Le Lankâvatara Sutra et l’Espace-Temps par L.-C. BECKETT.
(Revue Etre Libre. Numéros 187-189, Juillet-Septembre 1961)

Tout d’abord j’aimerais considérer la question de  temps dans l’univers. A mon point de vue, il existe  apparemment deux aspects de dimension de temps : celui qui  est compté par la vitesse à laquelle voyagent les rayons de  lumière et que nous appliquons à toutes nos mesures du  temps, qu’elles soient grandes ou petites, et qui à un ordre à  sens unique; et un temps en profondeur. Mais même ce que  j’appellerai temps normal, examiné avec soin, ne  représente rien de réel à nos esprits; ce n’est qu’un  concept.

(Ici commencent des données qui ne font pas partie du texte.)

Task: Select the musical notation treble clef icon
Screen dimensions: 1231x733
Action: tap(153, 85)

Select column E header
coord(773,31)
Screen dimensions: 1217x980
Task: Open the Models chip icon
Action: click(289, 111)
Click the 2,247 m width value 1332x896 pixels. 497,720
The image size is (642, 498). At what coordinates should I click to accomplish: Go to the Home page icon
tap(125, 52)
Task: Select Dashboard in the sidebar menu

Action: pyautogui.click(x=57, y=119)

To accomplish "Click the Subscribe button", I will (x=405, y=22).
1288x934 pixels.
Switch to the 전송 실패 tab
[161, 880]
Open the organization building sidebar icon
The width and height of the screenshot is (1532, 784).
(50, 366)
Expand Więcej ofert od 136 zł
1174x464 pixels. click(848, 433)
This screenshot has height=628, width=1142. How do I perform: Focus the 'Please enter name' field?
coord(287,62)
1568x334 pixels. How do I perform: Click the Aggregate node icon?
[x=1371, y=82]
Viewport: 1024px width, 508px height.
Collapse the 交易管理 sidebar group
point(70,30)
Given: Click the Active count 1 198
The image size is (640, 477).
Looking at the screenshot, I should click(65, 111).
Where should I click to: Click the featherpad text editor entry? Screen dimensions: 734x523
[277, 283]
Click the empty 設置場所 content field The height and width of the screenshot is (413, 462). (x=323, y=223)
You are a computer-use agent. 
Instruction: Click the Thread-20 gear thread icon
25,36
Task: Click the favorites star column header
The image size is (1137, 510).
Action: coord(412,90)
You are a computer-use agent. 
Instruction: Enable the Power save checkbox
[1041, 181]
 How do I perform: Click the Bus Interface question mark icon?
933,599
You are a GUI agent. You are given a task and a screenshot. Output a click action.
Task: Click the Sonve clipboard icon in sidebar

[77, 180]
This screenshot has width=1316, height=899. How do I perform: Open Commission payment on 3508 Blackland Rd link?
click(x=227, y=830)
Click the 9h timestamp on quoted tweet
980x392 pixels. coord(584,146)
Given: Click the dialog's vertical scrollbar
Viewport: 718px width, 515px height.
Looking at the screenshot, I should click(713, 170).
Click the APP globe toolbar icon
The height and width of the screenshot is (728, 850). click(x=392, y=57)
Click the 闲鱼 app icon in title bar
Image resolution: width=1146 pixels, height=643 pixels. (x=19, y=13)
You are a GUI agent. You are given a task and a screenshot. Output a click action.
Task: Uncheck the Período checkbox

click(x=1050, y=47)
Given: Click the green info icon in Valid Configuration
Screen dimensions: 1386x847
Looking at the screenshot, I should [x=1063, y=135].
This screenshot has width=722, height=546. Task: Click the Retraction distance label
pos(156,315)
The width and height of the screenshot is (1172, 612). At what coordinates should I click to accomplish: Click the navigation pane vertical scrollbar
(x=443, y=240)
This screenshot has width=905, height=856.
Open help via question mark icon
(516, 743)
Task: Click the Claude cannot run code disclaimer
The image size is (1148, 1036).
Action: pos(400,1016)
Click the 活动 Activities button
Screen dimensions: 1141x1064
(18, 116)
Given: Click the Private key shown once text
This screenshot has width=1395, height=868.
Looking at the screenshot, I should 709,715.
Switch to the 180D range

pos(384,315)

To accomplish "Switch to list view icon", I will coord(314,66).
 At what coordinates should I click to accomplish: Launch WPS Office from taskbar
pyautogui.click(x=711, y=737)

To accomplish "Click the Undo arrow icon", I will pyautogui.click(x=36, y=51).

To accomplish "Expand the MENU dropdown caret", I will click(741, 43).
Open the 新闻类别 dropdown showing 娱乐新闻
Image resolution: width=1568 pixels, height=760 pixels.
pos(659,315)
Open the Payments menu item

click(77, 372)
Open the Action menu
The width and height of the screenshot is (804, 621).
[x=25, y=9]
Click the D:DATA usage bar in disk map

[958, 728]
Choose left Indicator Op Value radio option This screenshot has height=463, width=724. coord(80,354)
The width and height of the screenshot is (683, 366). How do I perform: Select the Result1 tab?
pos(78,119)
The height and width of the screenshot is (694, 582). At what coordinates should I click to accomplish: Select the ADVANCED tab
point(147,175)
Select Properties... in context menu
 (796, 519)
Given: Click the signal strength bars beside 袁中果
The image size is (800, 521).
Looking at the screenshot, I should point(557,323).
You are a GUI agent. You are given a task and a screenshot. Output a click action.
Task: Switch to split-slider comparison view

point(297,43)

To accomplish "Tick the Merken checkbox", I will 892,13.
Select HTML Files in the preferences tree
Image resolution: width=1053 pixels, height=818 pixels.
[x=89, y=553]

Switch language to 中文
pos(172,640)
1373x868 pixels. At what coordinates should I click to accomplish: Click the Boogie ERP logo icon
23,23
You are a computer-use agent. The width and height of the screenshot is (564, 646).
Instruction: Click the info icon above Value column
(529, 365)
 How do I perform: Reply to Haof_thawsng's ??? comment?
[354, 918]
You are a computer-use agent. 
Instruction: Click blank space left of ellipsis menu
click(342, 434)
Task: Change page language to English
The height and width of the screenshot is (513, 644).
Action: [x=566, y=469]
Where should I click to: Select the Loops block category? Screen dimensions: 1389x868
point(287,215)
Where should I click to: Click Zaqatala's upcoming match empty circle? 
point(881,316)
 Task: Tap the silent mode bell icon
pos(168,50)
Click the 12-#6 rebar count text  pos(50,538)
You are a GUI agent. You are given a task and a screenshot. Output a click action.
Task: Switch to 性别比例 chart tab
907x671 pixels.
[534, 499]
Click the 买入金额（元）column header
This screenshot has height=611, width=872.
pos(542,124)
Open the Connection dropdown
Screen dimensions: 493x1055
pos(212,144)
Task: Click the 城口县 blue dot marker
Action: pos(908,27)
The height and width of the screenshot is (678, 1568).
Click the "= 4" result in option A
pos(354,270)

En prenant, par exemple, le temps cosmologique : la  galaxie la plus éloignée, que nous pouvons apercevoir  avec le télescope le plus grand, avait pris 3.000  millions d’années lumière pour nous atteindre. Cela  veut dire : que la lumière, voyageant à 300.000  kilomètres par seconde, avait quitté sa source il y a 3.000  millions d’années. Récemment, à l’aide du télescope de 200 pouces  du Mont Palomar, Rodolph Minkovski a photographié un  point de lumière qui parait avoir pris origine il y a  six milliards d’années lumière ! [4] Le Professeur Lyttleton, un de  nos astronomes les plus renommés, va plus loin encore, il  déclare : « il y a lieu de croire que cette distance   (3.000 millions miles) ne soit qu’un tiers de l’ultime  distance à laquelle nos observations puissent jamais  pénétrer, quelques soient les moyens qui puissent encore être  inventés » [5]. Mais ceci sont nos limitations terrestres, et nous  serons empêchés de voir plus loin à cause de la rapidité  toujours croissante des corps se trouvant à la limite de  l’espace, en raison de l’expansion de l’Univers. Nous  devons nous rappeler que nous voyons peut-être la  lumière d’étoiles éteintes depuis très longue date.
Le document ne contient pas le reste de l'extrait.